If you want to get live plants for him, cabomba and anacharis are the best. As a matter of fact, they are called "goldfish weed" in Japan.


----------



## CollegeBettas (Feb 23, 2016)

That's awesome! I have always wanted a goldfish and calico butterflies are my favorite. He can stay in the 3 gallon for a while, just not long term. As a baby, they can stay in a smaller tank (10 or 20) if they are alone, but ideally, you would want 30 gallons for the first goldfish and 10 for each additional. Go with the flakes until you get goldfish food. Goldfish eat a mostly vegetarian diet, so that's why they have special food. They also sometimes eat duckweed if you have any of that.
Make sure you add an airstone and TONS of filtration. You will want to do frequent water changes while (s)he is in the 3 gallon (probably every other day). Ideally, once you get him/her in a bigger tank you will want twice the filtration of the tank (so a 20 gallon would have 40 gallons filtration).


----------



## halleyana (May 25, 2016)

Thanks for the advice, I've named him Smalls (he's a he until proven other wise haha). He ate a few NLS pellets on my lunch break, I'll have to switch to the flakes when I get home. I'm hoping to get him in at least a 10g sooner rather than later, but I'm prepared to do the WCs he needs right now. His sponge filter also has an air stone and is rated for 10g, so he's getting plenty of aeration. I don't mind the bare bottom, but I also have sand and gravel laying around, would either of those be preferable for him? He's going to be my official Duckweed population manager, and I have a bucket of anacharis to add to his temporary home, so if he decides to snack on that too it's no big deal. 

I'll try and remember to take pictures when I get home tonight!


----------



## MysticSky22301 (Apr 16, 2016)

I love goldfish! If someone can't answer your questions pm me ^^


----------



## bookachicken (Nov 22, 2016)

That is awesome that you saved the little guy! Can't wait to see some pictures.


----------



## halleyana (May 25, 2016)

Sorry everyone, there aren't going to be any Smalls pictures coming. My father suffered a massive heart attack and I am moving home to take care of him. Smalls was re homed to a goldfish fanatic friend of mine, I didn't want him to suffer because I won't have the time for him. 

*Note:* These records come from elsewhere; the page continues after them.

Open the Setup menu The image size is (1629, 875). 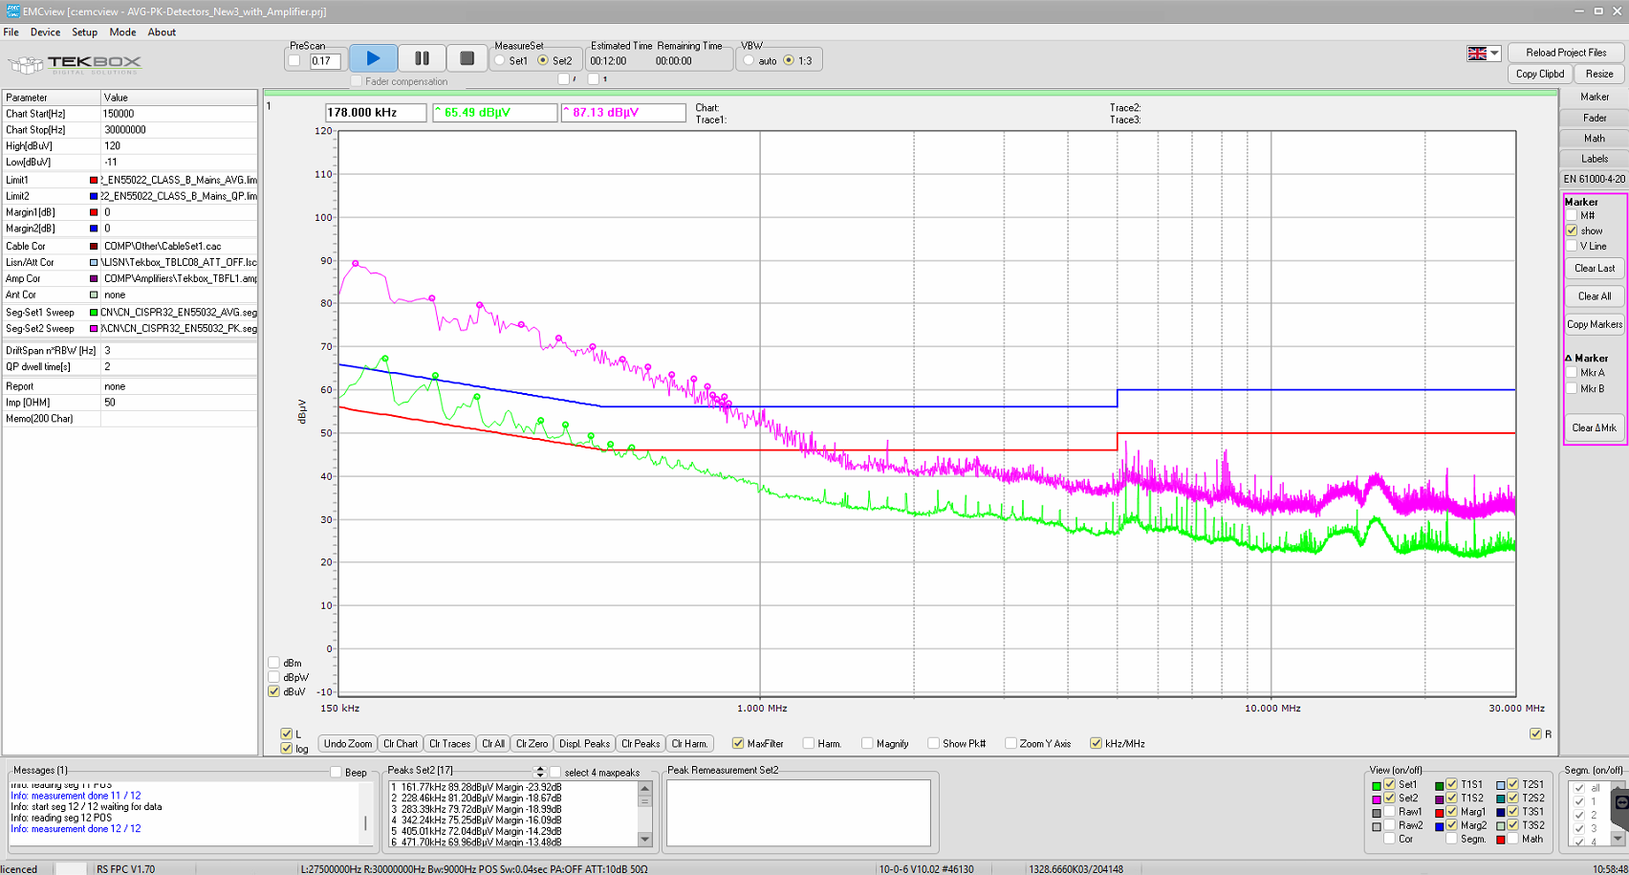(x=84, y=32)
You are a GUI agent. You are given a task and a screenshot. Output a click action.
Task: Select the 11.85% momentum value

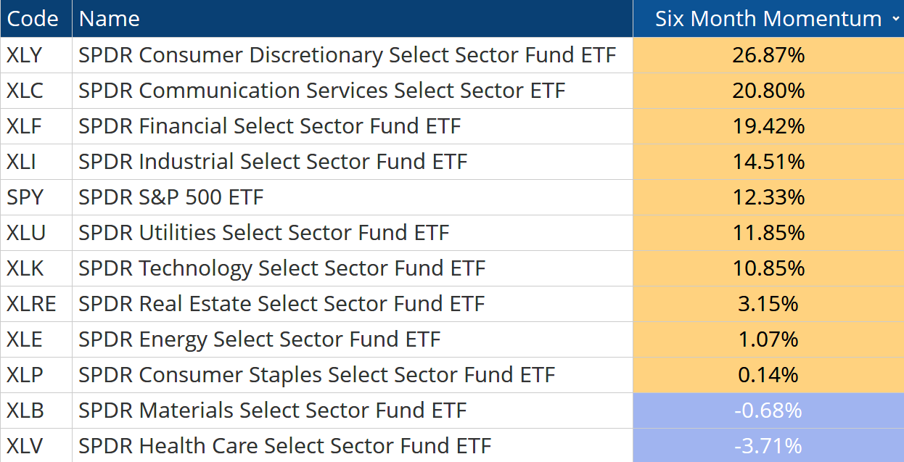coord(768,233)
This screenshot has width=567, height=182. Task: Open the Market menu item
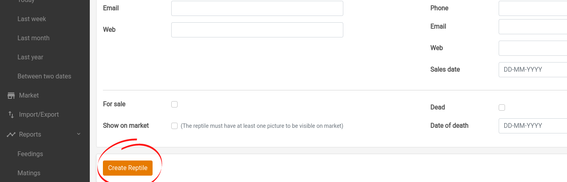point(29,96)
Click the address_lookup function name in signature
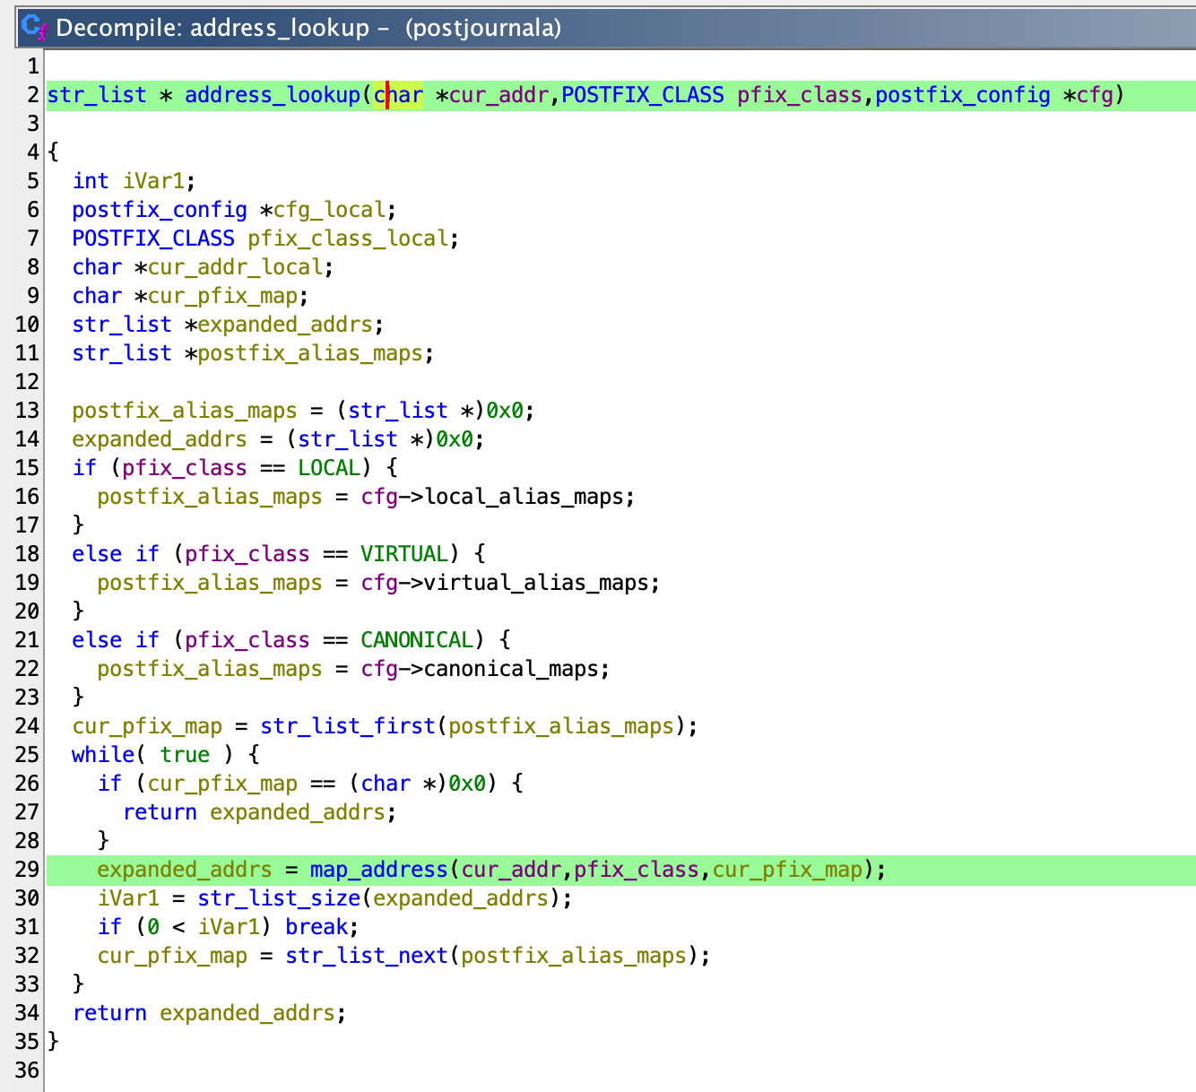This screenshot has width=1196, height=1092. tap(272, 95)
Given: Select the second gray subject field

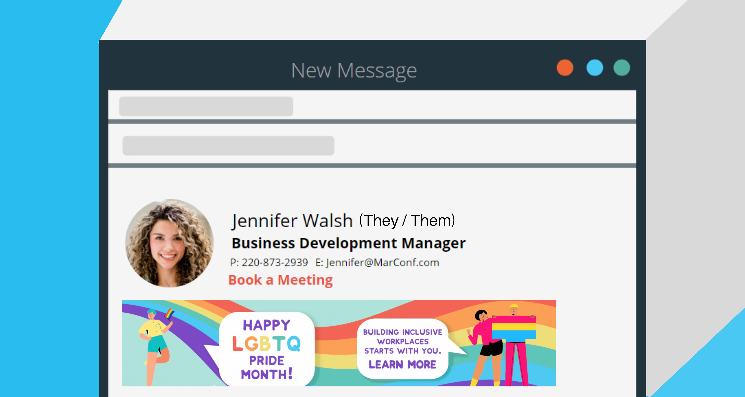Looking at the screenshot, I should click(228, 146).
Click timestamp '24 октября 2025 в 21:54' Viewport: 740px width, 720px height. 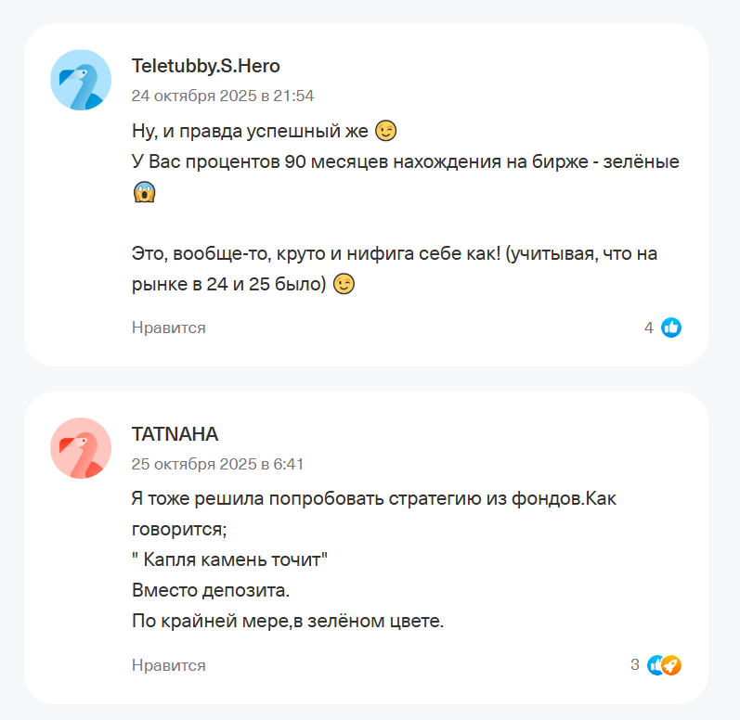(223, 96)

Thanks for the advice anyways, he was a fun little booger and I'm glad he's going to have a huge tank and buddies to live with.


----------



## ryry2012 (Mar 31, 2015)

I'm glad that Smalls could stay with you and now at a good home.

I'm so sorry to hear that your father suffered a massive heart attack  I hope he will recover fast and regain strength.


----------



## Hopefish (Feb 9, 2016)

Oh no! I hope your father feels better soon!


----------



## ShadeSlayer (Jul 20, 2015)

Best wishes to your father! I hope he heals fast


----------



## MysticSky22301 (Apr 16, 2016)

As long as smalls has a good home and your dad recovers!


----------



## halleyana (May 25, 2016)

Thanks for the well wishes, my dad's heart was repaired, but he has an anoxic brain injury and his recovery is measured in years. Right now we're just taking in one day at a time.


----------